The first death of the summer is Bobby Cole, a developmentally-disabled, adolescent boy who is hit by a train and killed while sitting on a railroad trestle that spans a stretch of the Minnesota River. Some in New Bremen suspect foul play. After hearing a group of adults discuss Cole’s death, Frank and Jake head to the railroad tracks and trestle, where they come upon a Native American male, Warren Redstone, standing over the corpse of an adult male at the river’s edge. Redstone identifies the dead man as “The Skipper,” an itinerant who may have served in WWII. Frank and Jake eventually reveal this information to Gus, a war buddy of Frank’s father who lives in the basement of the Methodist church across the street from the Drum family home. Over the course of the novel, Gus often serves as a surrogate uncle for Frank and Jake, and is the adult the boys turn to in moments of uncertainty about how to handle moral and ethical quandaries.
On the Fourth of July, following an Independence Day parade and recital, Ariel, Frank’s older sister, goes missing. Her body is found by Frank, floating in the Minnesota River. An autopsy is performed, and it’s learned that Ariel was hit in the head with a blunt instrument then dumped in the river, to drown.A number of characters in the novel are identified as possible suspects. Leading the way are Ariel’s wealthy boyfriend, Karl Brandt, town tough Morris Engdahl, and non-Anglo semi-drifter Warren Redstone. After Engdahl’s alibi checks out, suspicion next falls on Redstone, who Frank and Jake encounter at the edge of the river, where Redstone keeps a lean-to, for fishing. The sadistic Officer Doyle arrives with other adults, and Redstone runs away; later, Frank finds the man hiding on the tracks of the same trestle where Bobby Cole was killed, and ultimately allows Redstone to flee, without informing the adults tracking him.
With Redstone out of the picture, suspicion next falls on Karl Brandt, Ariel’s boyfriend. The medical examiner’s other discovery, in regard to Ariel’s death, is that Ariel was five to six weeks pregnant; it’s assumed that the child is Karl’s, and that Karl has killed her so as not to impede his future collegiate career and be forced to marry someone from a lower social standing. Karl subsequently reveals to Frank’s father, Nathan, that he is gay, and shortly after dies after driving his red roadster into a cottonwood tree. Whether or not Karl does this on purpose is left ambiguous.
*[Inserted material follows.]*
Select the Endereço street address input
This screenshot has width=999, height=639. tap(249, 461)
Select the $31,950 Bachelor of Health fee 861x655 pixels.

For Frank, attention again centers on Warren Redstone as Ariel’s killer, until a trip to Emil and Lise Brandt’s converted farmhouse, where Frank has an epiphany and realizes it would be easy for the sightless Emil to have snuck down to the river and bludgeoned Ariel. Upon questioning by Nathan Drum, Emil admits to fathering Ariel’s child but says he is not the killer. Frank cuts his hand while helping Lise Brandt in the garden and discovers items that belonged to his sister, Ariel, in Lise’s medicine cabinet, identifying Lise as the killer. Shortly after, Frank and his family leave New Bremen to move to St. Paul, Minnesota. The book concludes with an epilogue set in 2001, where Frank tells of the of the fates of the numerous, surviving characters who populated his New Bremen past.